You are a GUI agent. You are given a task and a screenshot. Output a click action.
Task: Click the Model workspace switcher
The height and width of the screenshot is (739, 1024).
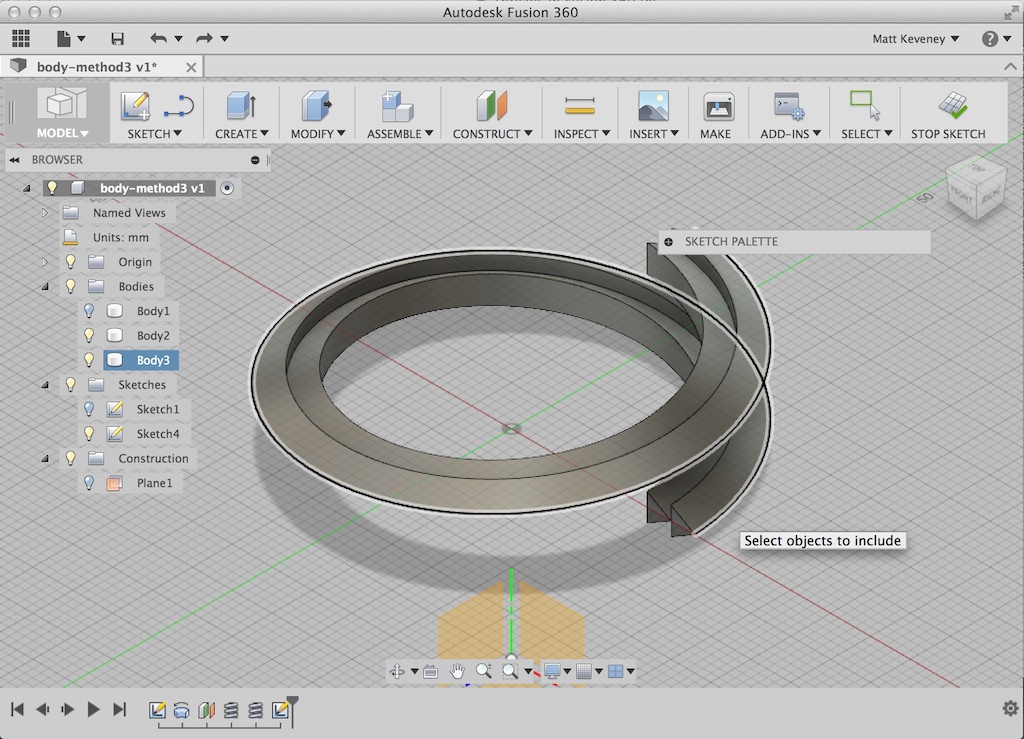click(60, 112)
---
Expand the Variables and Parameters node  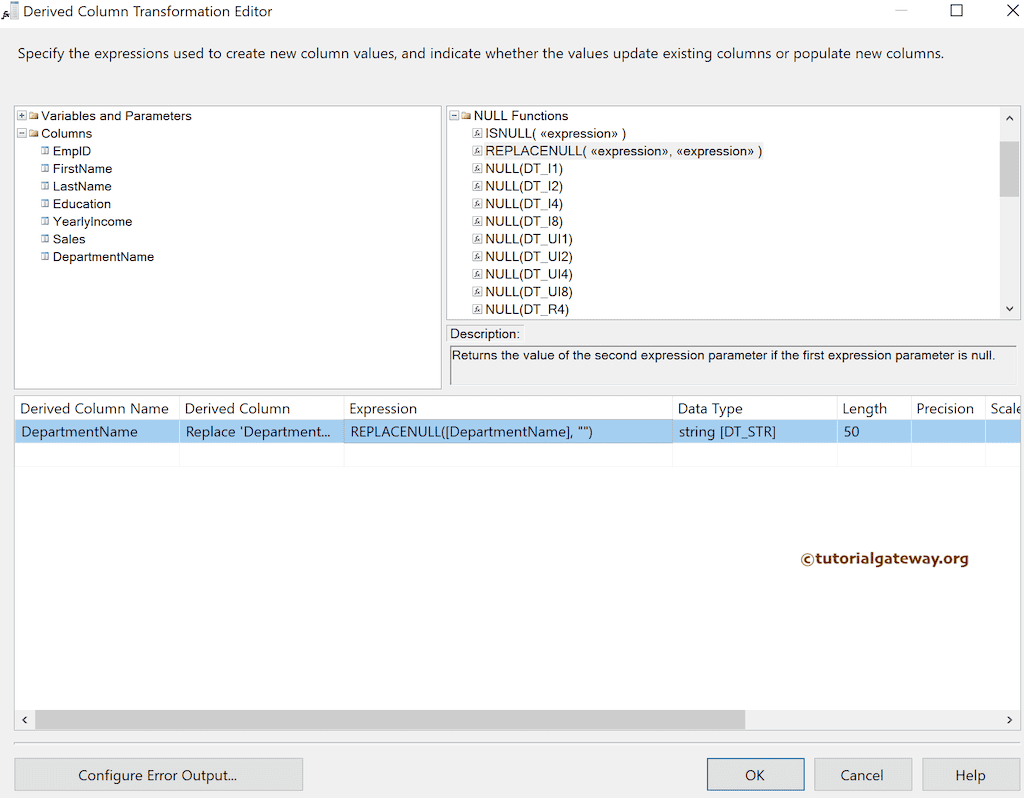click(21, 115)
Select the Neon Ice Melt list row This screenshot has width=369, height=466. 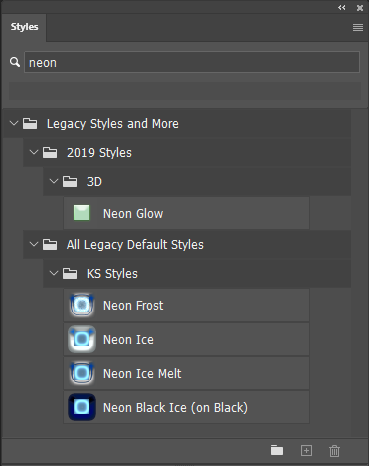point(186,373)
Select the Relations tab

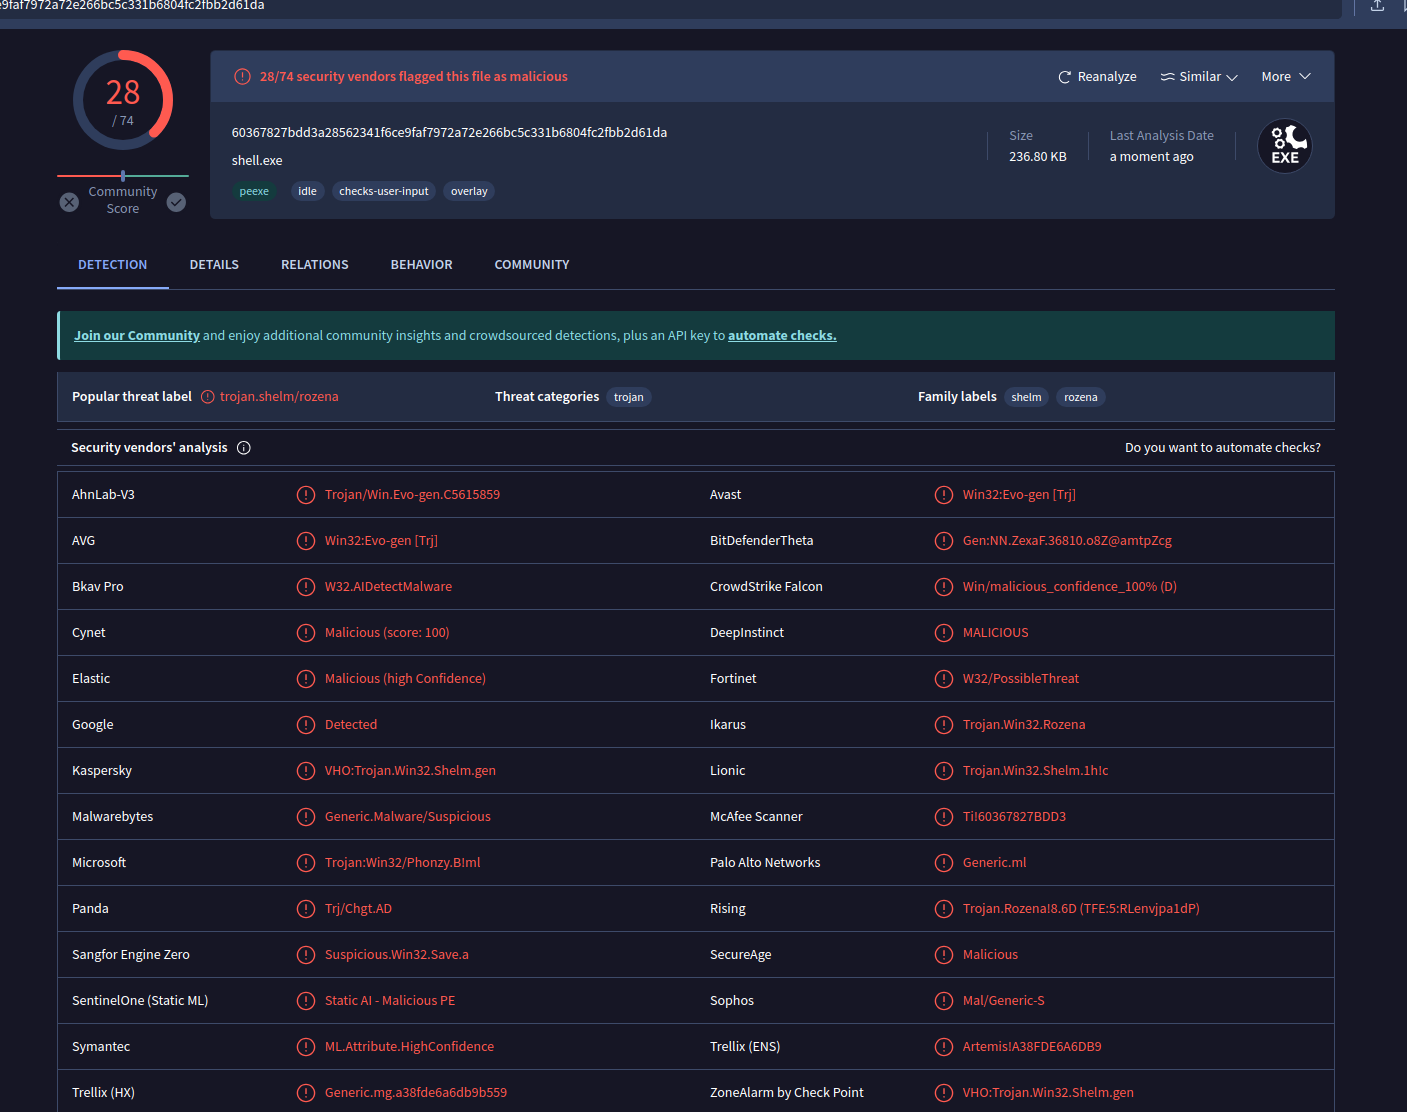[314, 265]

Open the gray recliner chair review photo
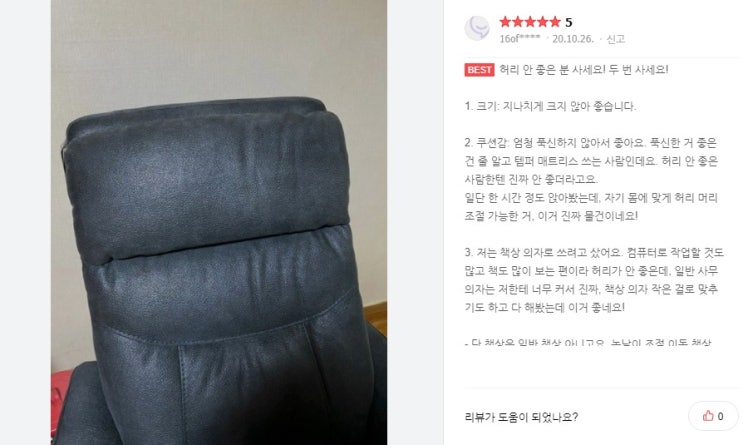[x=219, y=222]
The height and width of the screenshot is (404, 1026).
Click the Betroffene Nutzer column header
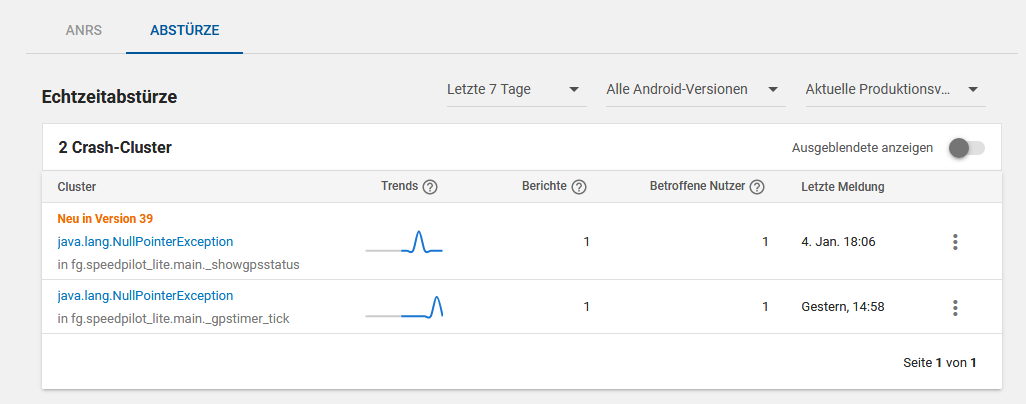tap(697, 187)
...
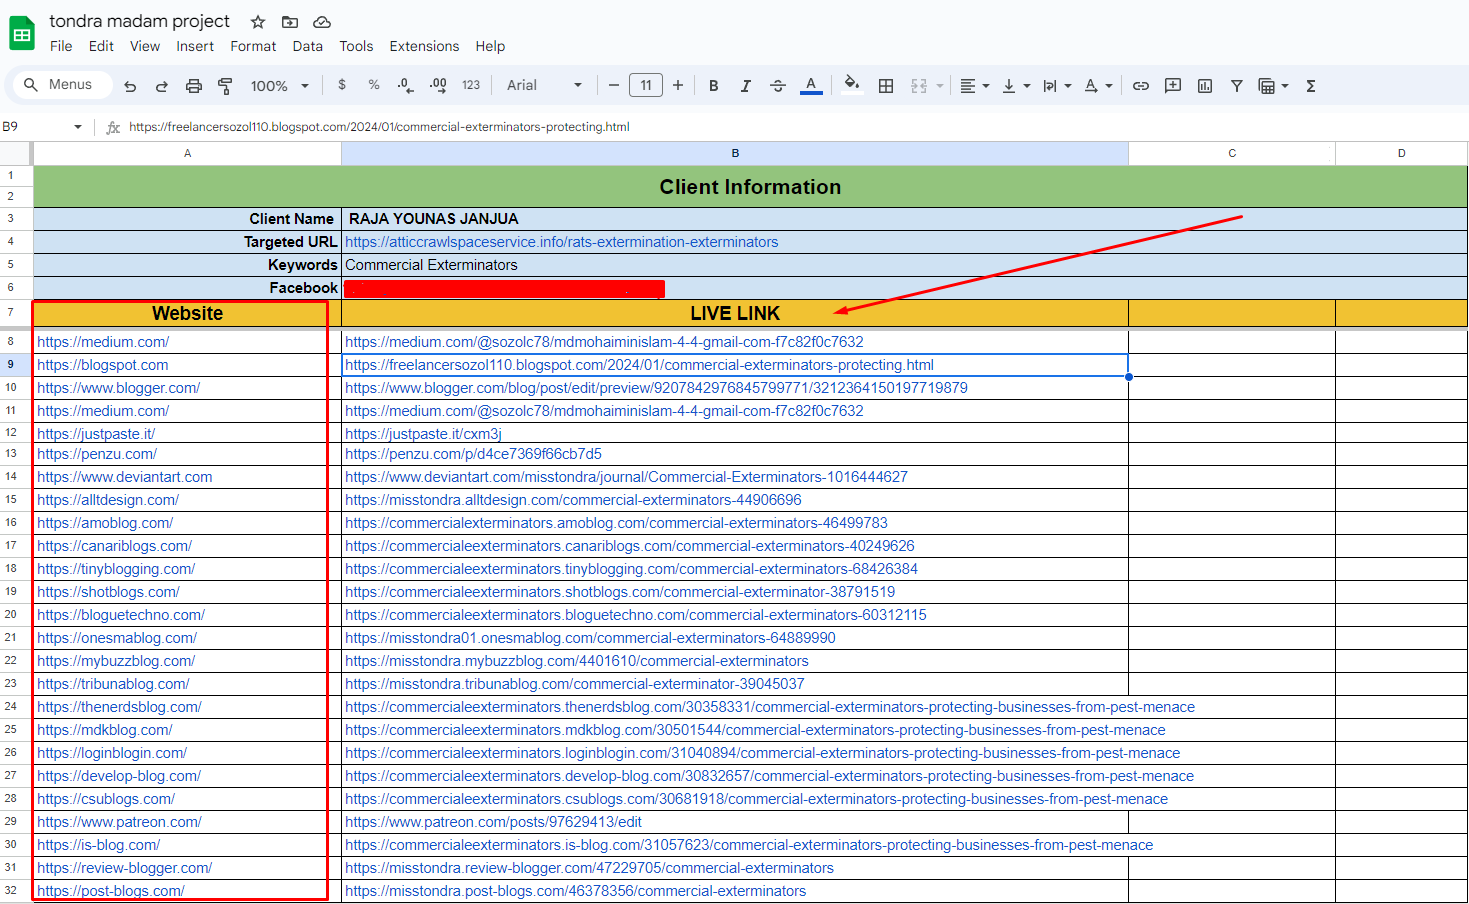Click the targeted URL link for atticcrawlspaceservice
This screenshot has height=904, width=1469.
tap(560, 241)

_WHAT YOU WILL DO_
Write out the records verbatim, beginning with the line that contains "Open the gray recliner chair review photo" and ending with the line that contains "tap(697, 187)", both lines included. Omit the pictures from your answer.

_WRITTEN REPLY_
Open the gray recliner chair review photo
[x=219, y=222]
The height and width of the screenshot is (404, 1026).
Click the Betroffene Nutzer column header
tap(697, 187)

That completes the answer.